:: Problem description ::
Give back, word for word, the lines in the listing below from the one holding "You are a GUI" down to the one holding "1024x820 pixels.", both ends included.

:: Data for this exercise ::
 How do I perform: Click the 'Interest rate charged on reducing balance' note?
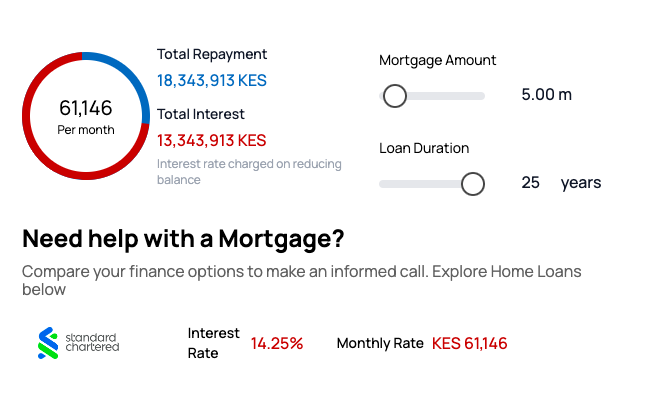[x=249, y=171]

* * *

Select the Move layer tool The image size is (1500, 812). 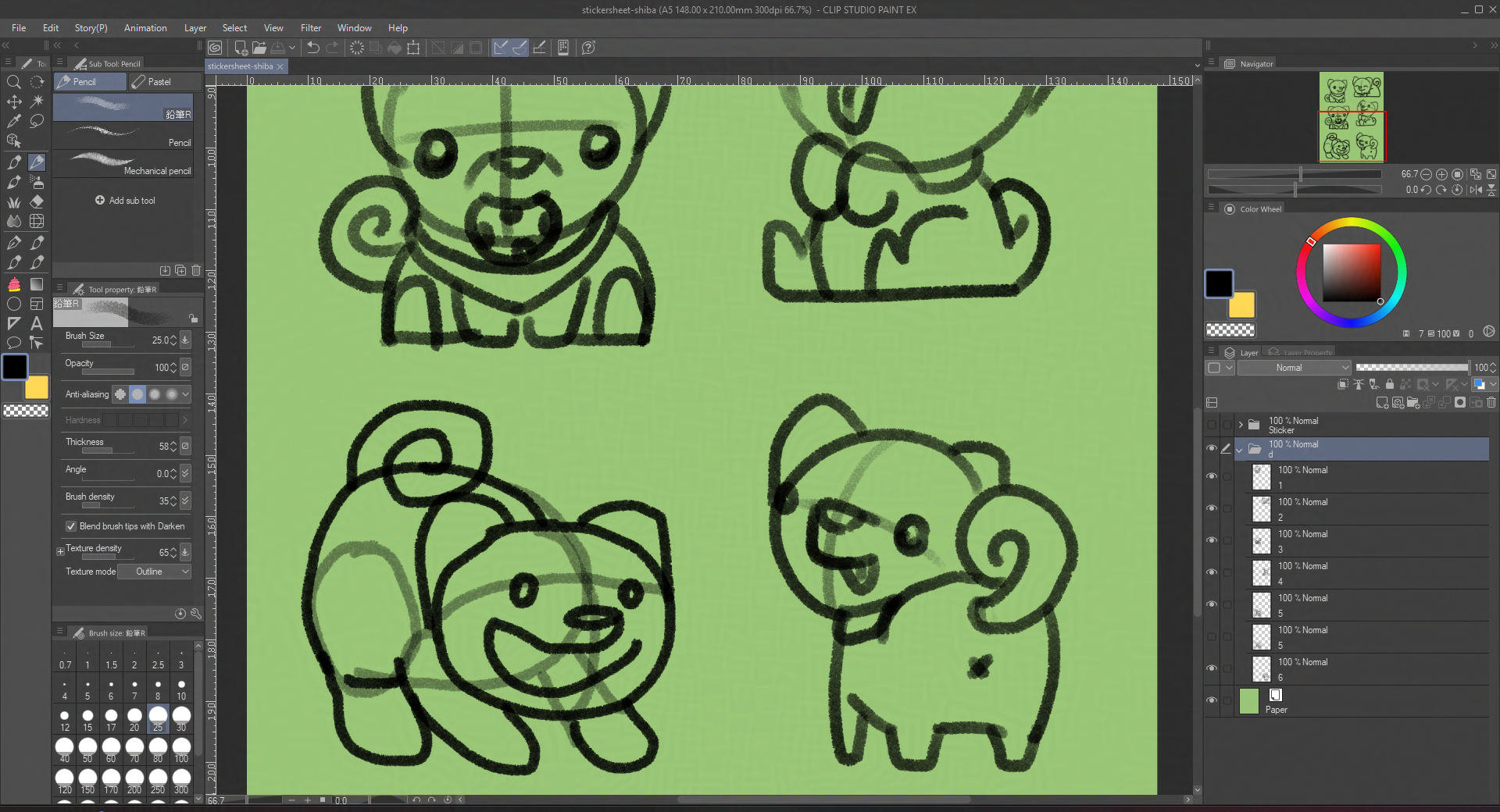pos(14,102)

---

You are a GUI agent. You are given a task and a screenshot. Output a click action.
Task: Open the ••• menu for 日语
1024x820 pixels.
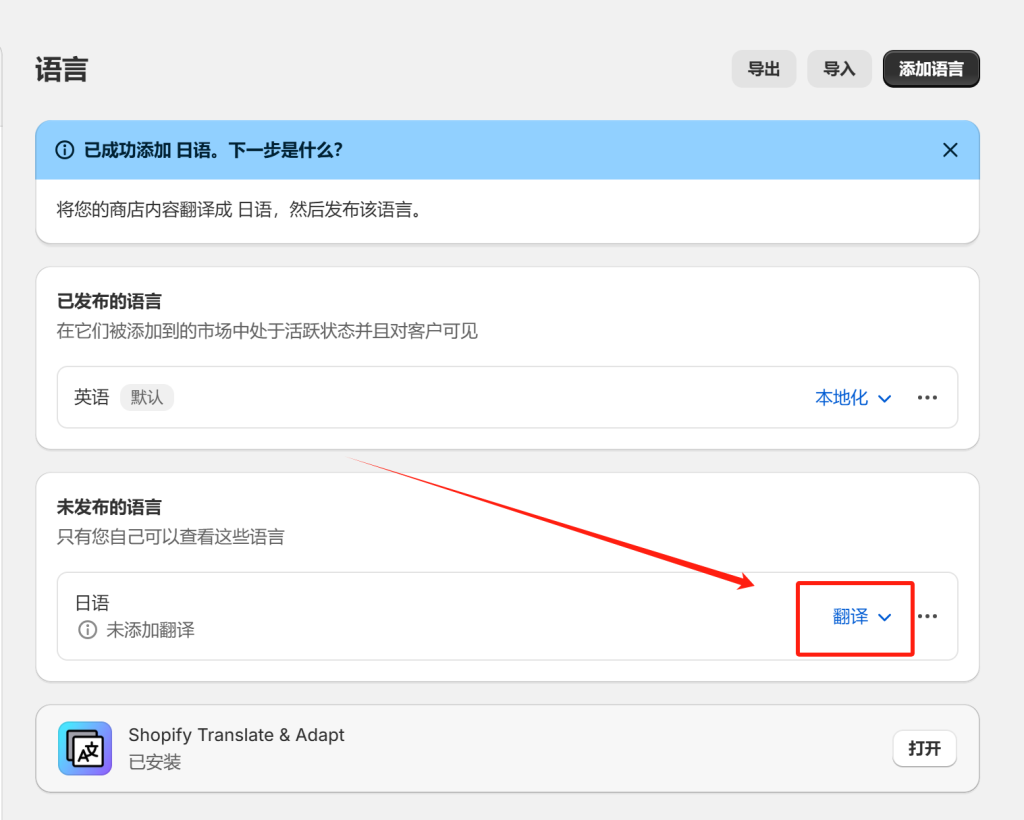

:: Reply to the exercise ::
You are a GUI agent. You are given a task and a screenshot. Output a click action.
Task: Open the ••• menu for 日语
1024x820 pixels.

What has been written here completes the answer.